Stuck with a 6% or 7% mortgage that was supposed to be refinanced? The Fed is counting on them to help bring inflation down.

The over-7% mortgage rates seem to have become a fixture in the housing market. The average conforming 30-year fixed mortgage rate edged up to 7.07% in the latest week, and has now been above 7% since early April, according to the Mortgage Bankers Association today. During Rate-Cut-Mania, the average mortgage rate had dropped to 6.76% at the low point in early January.

These mortgage rates are not high compared to the pre-QE era. From 1970 through 2001, mortgage rates ranged from 7% to 18%. What was different then that allowed those rates to function were the lower home prices. When mortgage rates dropped below 7% in 2002 and eventually as low as 5.5% in 2005, they fueled Housing Bubble I, which led to the Housing Bust from 2006-2012. So these 7% rates are fairly healthy rates:

Stuck with a 6% or 7% mortgage that was supposed to be refinanced? Mortgage rates have been above 6% since September 2022. But no problem, the real-estate industry has been telling homebuyers that they should buy now even at these rates because they will be able to refinance at a much lower rate shortly, after the Fed starts slashing interest rates.

Meanwhile, there still haven’t been any slashed rates. Instead, recalcitrant inflation in the US has caused the Fed to backpedal on the three rate cuts in 2024 that it has seen as possible in December 2023. The economy is humming along, the labor market hasn’t yet collapsed or whatever, and there really isn’t anything “forcing” the Fed to cut rates.

These new homeowners may feel kind of stuck with their 6% and 7% mortgage rates, and their big mortgage payments that may force them to cut back spending on other stuff. But the Fed is counting on them. They’re one of the official transmission channels of Fed policy, via higher interest rates to lower demand in the economy, and thereby to lower inflation. So they’re carrying the Fed’s water in trying to get inflation down.

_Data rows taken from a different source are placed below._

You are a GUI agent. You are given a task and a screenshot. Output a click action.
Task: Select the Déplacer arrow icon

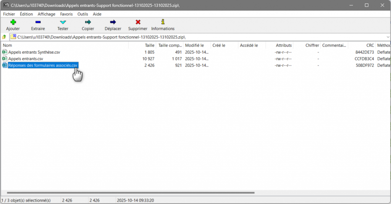113,22
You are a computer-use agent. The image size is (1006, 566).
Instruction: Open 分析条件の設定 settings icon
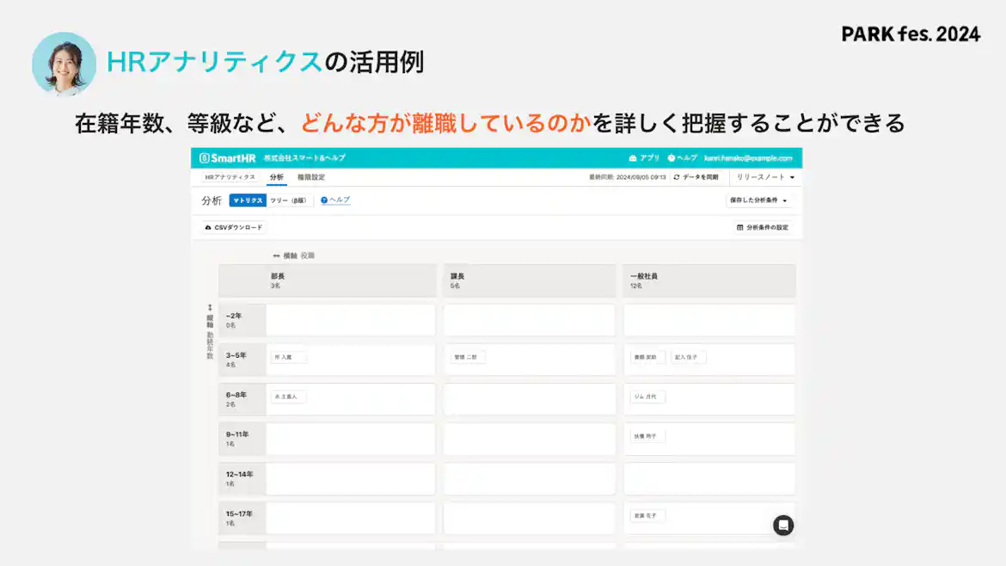pyautogui.click(x=739, y=226)
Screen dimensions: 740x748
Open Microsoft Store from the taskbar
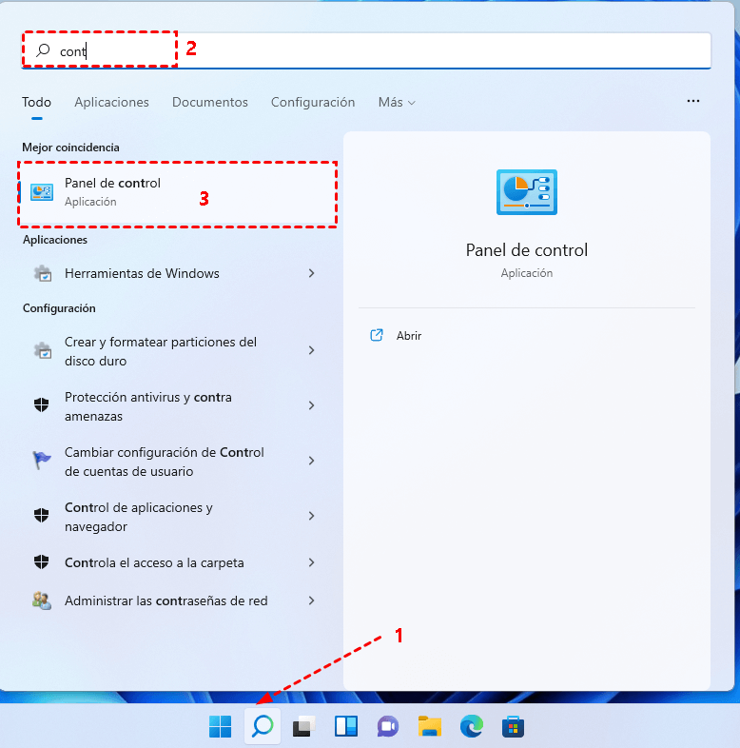(513, 727)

Home sales still frozen; prices are too high.

Mortgage applications to purchase a home dropped further in the latest reporting week and are just a hair above the record lows in the data going back to 1995. The records were set in November 2023 and February 2024. The mini-spike of Rate-Cut Mania has by now completely worn off.

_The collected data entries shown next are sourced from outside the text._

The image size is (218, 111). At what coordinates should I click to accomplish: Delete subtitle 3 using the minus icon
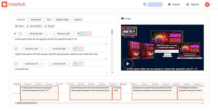(82, 64)
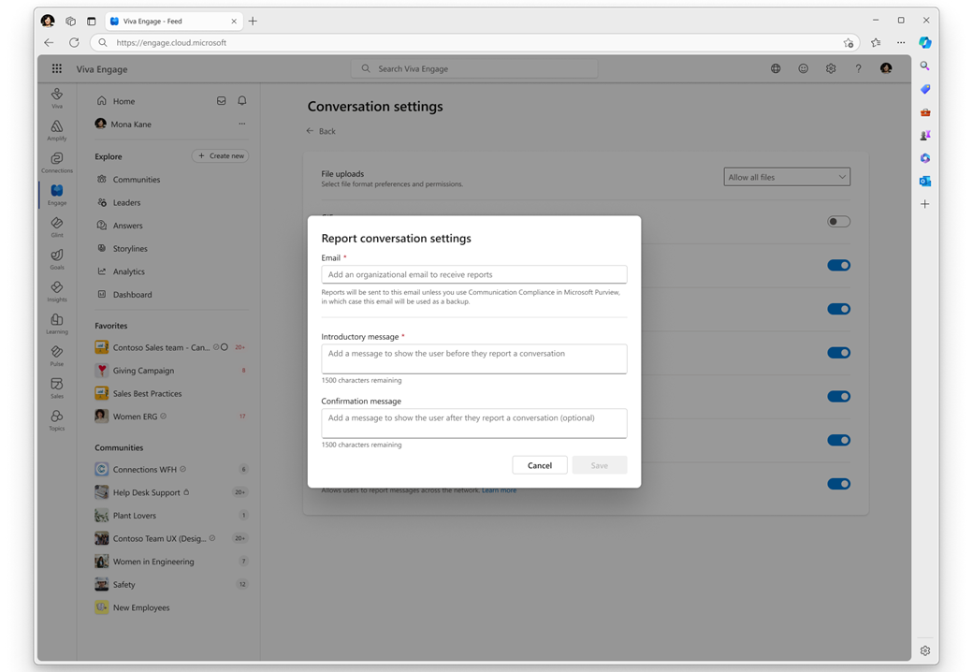
Task: Go to Communities in Explore
Action: point(137,180)
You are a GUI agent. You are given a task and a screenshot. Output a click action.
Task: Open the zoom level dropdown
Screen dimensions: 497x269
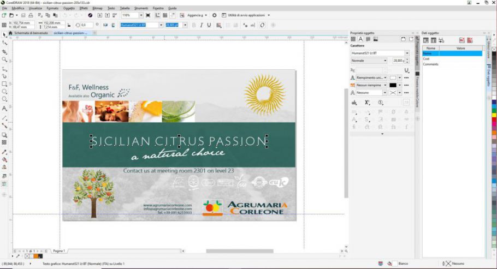pos(144,15)
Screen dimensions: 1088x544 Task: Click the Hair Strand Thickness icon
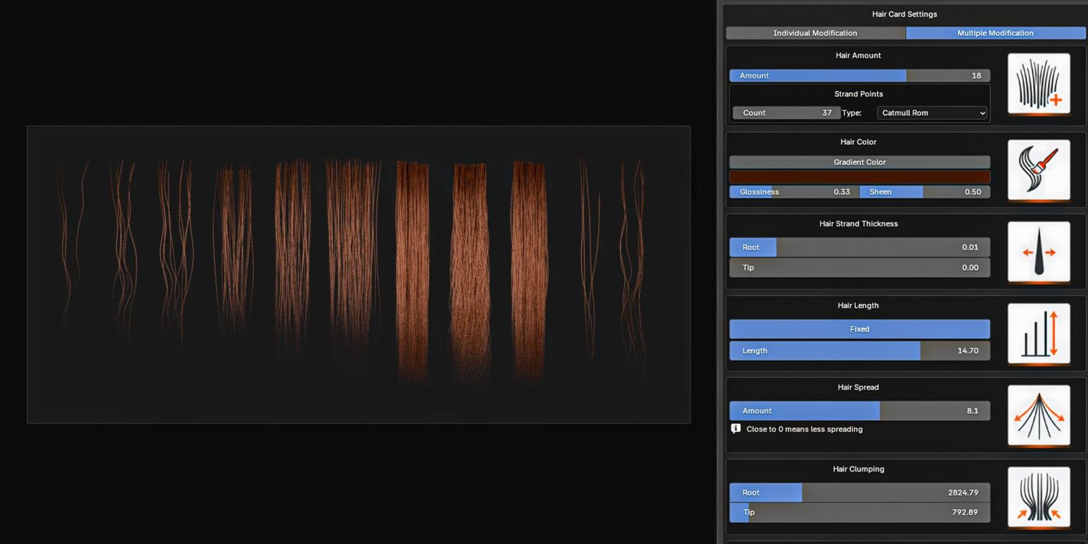point(1039,252)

How far mortgage applications to purchase a home have plunged from the same week in the prior years:

    • From 2023: -13%
    • From 2022: -36%
    • From 2021: -46%
    • From 2019: -48%

Volume of closed sales of existing homes in April had dropped by 26% from April 2022, by 30% from April 2021, and by 24% from April 2019.

Volume of pending sales in April, an indicator of closed sales in May and later, dropped 7.7% from the prior month and by 7.4% from the already beaten down levels a year ago, according to the National Association of Realtors last week.

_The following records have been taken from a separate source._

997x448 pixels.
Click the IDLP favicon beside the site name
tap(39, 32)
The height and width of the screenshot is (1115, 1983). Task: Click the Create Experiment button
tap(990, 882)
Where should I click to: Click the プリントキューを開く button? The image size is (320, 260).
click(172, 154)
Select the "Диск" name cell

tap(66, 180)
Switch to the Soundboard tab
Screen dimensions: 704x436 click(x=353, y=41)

“The impact of escalating interest rates throughout April dampened home buying, even with more inventory in the market,” NAR said, adding of course the rate-cut thingy that the industry has been hanging out there for two years: “But the Federal Reserve’s anticipated rate cut later this year should lead to better conditions, with improved affordability and more supply.”

Supply is already increasing. Active listings in May rose to the highest for any may since 2020, according to

Price reduction rose to the highest for any May in the data by going back to 2017. Price cuts are a first sign that the housing market may be thawing out just a little, but it will take a lot more than cutting exaggerated asking prices a little bit.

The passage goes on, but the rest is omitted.